> _Task instructions_
Retype every record that follows, character for character.

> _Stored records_

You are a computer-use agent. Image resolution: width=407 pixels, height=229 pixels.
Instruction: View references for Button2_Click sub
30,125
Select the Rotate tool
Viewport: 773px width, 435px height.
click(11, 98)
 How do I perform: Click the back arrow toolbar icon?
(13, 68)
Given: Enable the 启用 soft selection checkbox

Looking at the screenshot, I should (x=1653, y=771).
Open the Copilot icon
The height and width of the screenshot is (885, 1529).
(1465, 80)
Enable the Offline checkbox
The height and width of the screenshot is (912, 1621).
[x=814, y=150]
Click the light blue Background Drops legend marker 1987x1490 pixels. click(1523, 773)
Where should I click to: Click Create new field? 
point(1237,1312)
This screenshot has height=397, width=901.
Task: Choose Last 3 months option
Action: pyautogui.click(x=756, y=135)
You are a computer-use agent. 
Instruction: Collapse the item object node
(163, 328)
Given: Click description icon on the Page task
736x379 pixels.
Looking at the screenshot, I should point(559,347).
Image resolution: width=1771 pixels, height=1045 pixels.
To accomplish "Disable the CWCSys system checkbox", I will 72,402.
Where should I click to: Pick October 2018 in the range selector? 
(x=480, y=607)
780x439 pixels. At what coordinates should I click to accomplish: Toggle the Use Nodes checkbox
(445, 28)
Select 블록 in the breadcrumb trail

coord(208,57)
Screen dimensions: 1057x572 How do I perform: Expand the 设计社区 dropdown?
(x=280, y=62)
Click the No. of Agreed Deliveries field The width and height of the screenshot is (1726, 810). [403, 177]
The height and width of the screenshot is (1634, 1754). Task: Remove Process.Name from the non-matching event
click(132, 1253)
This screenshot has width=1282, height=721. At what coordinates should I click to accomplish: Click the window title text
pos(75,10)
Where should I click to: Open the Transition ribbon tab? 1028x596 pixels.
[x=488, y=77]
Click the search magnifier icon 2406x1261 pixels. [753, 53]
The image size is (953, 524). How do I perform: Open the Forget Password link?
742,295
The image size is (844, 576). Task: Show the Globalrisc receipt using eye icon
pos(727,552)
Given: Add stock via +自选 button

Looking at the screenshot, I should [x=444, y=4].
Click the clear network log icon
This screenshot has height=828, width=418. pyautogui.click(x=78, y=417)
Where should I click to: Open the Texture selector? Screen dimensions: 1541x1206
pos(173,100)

> _Reply_
You are a computer-use agent. Image resolution: width=407 pixels, height=229 pixels.
Instruction: View references for Button2_Click sub
30,125
Select the Rotate tool
Viewport: 773px width, 435px height.
click(11, 98)
 How do I perform: Click the back arrow toolbar icon?
(13, 68)
Given: Enable the 启用 soft selection checkbox

Looking at the screenshot, I should (x=1653, y=771).
Open the Copilot icon
The height and width of the screenshot is (885, 1529).
(1465, 80)
Enable the Offline checkbox
The height and width of the screenshot is (912, 1621).
[x=814, y=150]
Click the light blue Background Drops legend marker 1987x1490 pixels. click(1523, 773)
Where should I click to: Click Create new field? 
point(1237,1312)
This screenshot has height=397, width=901.
Task: Choose Last 3 months option
Action: pyautogui.click(x=756, y=135)
You are a computer-use agent. 
Instruction: Collapse the item object node
(163, 328)
Given: Click description icon on the Page task
736x379 pixels.
Looking at the screenshot, I should point(559,347).
Image resolution: width=1771 pixels, height=1045 pixels.
To accomplish "Disable the CWCSys system checkbox", I will 72,402.
Where should I click to: Pick October 2018 in the range selector? 
(x=480, y=607)
780x439 pixels. At what coordinates should I click to accomplish: Toggle the Use Nodes checkbox
(445, 28)
Select 블록 in the breadcrumb trail

coord(208,57)
Screen dimensions: 1057x572 How do I perform: Expand the 设计社区 dropdown?
(x=280, y=62)
Click the No. of Agreed Deliveries field The width and height of the screenshot is (1726, 810). [403, 177]
The height and width of the screenshot is (1634, 1754). Task: Remove Process.Name from the non-matching event
click(132, 1253)
This screenshot has width=1282, height=721. At what coordinates should I click to accomplish: Click the window title text
pos(75,10)
Where should I click to: Open the Transition ribbon tab? 1028x596 pixels.
[x=488, y=77]
Click the search magnifier icon 2406x1261 pixels. [753, 53]
The image size is (953, 524). How do I perform: Open the Forget Password link?
742,295
The image size is (844, 576). Task: Show the Globalrisc receipt using eye icon
pos(727,552)
Given: Add stock via +自选 button

Looking at the screenshot, I should [x=444, y=4].
Click the clear network log icon
This screenshot has height=828, width=418. pyautogui.click(x=78, y=417)
Where should I click to: Open the Texture selector? Screen dimensions: 1541x1206
pos(173,100)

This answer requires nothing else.